*What the task asks*.
Set down the first line below and each line after it, ending with the one that holds "Servere dedicate (31, 2200)". Pictures do not belong in the copy.

════════════════

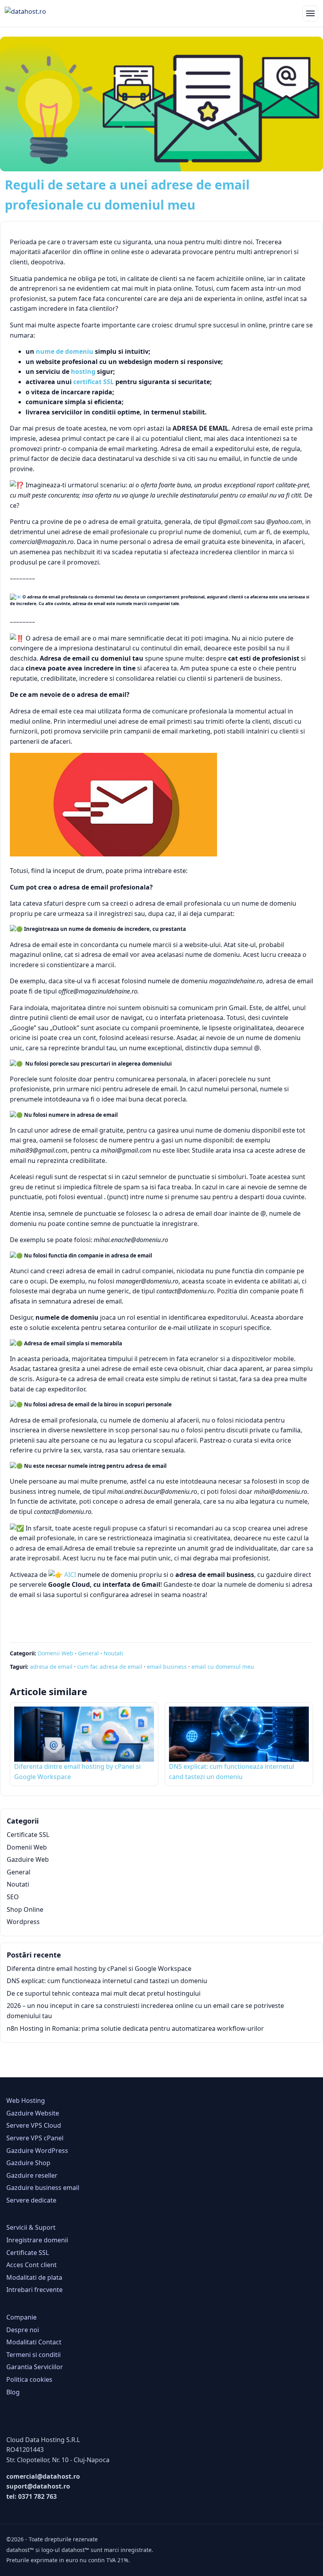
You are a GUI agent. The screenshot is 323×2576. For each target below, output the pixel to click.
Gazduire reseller (32, 2175)
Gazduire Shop (28, 2162)
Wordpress (23, 1921)
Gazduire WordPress (37, 2150)
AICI (70, 1574)
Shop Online (25, 1909)
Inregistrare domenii (37, 2240)
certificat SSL (93, 381)
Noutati (113, 1653)
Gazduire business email (42, 2187)
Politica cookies (29, 2379)
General (88, 1653)
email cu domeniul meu (222, 1666)
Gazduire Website (32, 2113)
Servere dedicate (31, 2200)
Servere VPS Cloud (33, 2125)
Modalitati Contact (33, 2342)
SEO (13, 1897)
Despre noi (22, 2329)
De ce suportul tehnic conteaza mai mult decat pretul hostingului (103, 1993)
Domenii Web (55, 1653)
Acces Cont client (31, 2264)
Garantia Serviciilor (34, 2366)
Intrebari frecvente (34, 2289)
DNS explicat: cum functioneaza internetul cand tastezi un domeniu (107, 1980)
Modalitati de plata (34, 2277)
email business (167, 1666)
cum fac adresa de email (109, 1666)
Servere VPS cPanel (34, 2138)
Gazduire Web (28, 1859)
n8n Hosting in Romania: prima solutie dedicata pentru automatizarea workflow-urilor (135, 2028)
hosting (83, 371)
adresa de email (51, 1666)
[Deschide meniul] (310, 13)
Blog (13, 2392)
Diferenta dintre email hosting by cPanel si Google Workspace (99, 1968)
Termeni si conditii (33, 2354)
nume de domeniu (64, 351)
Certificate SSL (28, 1834)
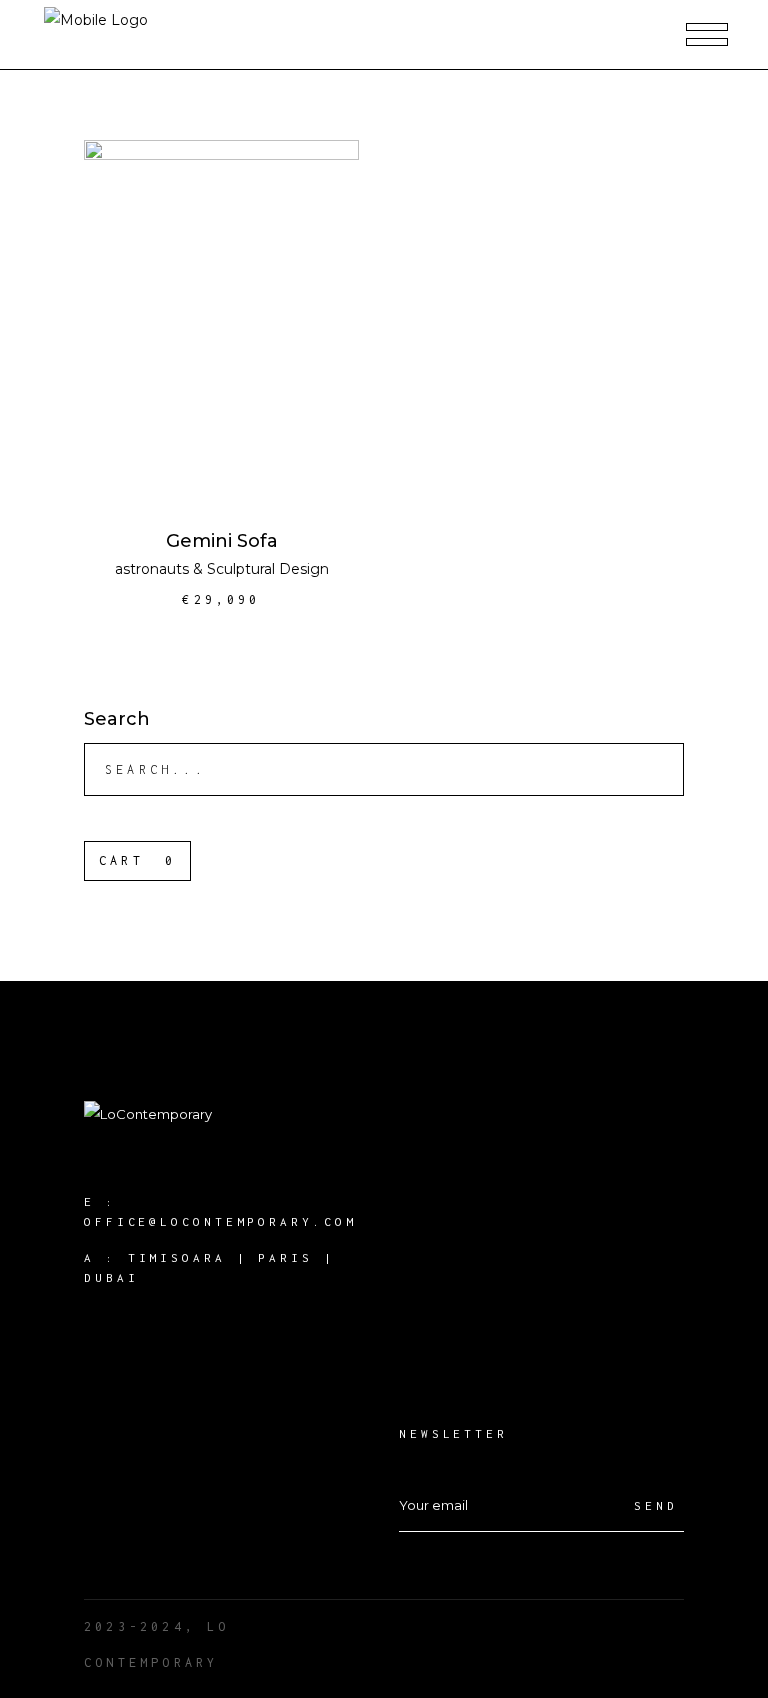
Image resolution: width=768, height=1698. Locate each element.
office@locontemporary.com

════════════════

*Solution for this task*.
You are a GUI agent. The screenshot is 323×2576. For each target below, output the pixel to click.
Gazduire reseller (32, 2175)
Gazduire Shop (28, 2162)
Wordpress (23, 1921)
Gazduire WordPress (37, 2150)
AICI (70, 1574)
Shop Online (25, 1909)
Inregistrare domenii (37, 2240)
certificat SSL (93, 381)
Noutati (113, 1653)
Gazduire business email (42, 2187)
Politica cookies (29, 2379)
General (88, 1653)
email cu domeniul meu (222, 1666)
Gazduire Website (32, 2113)
Servere dedicate (31, 2200)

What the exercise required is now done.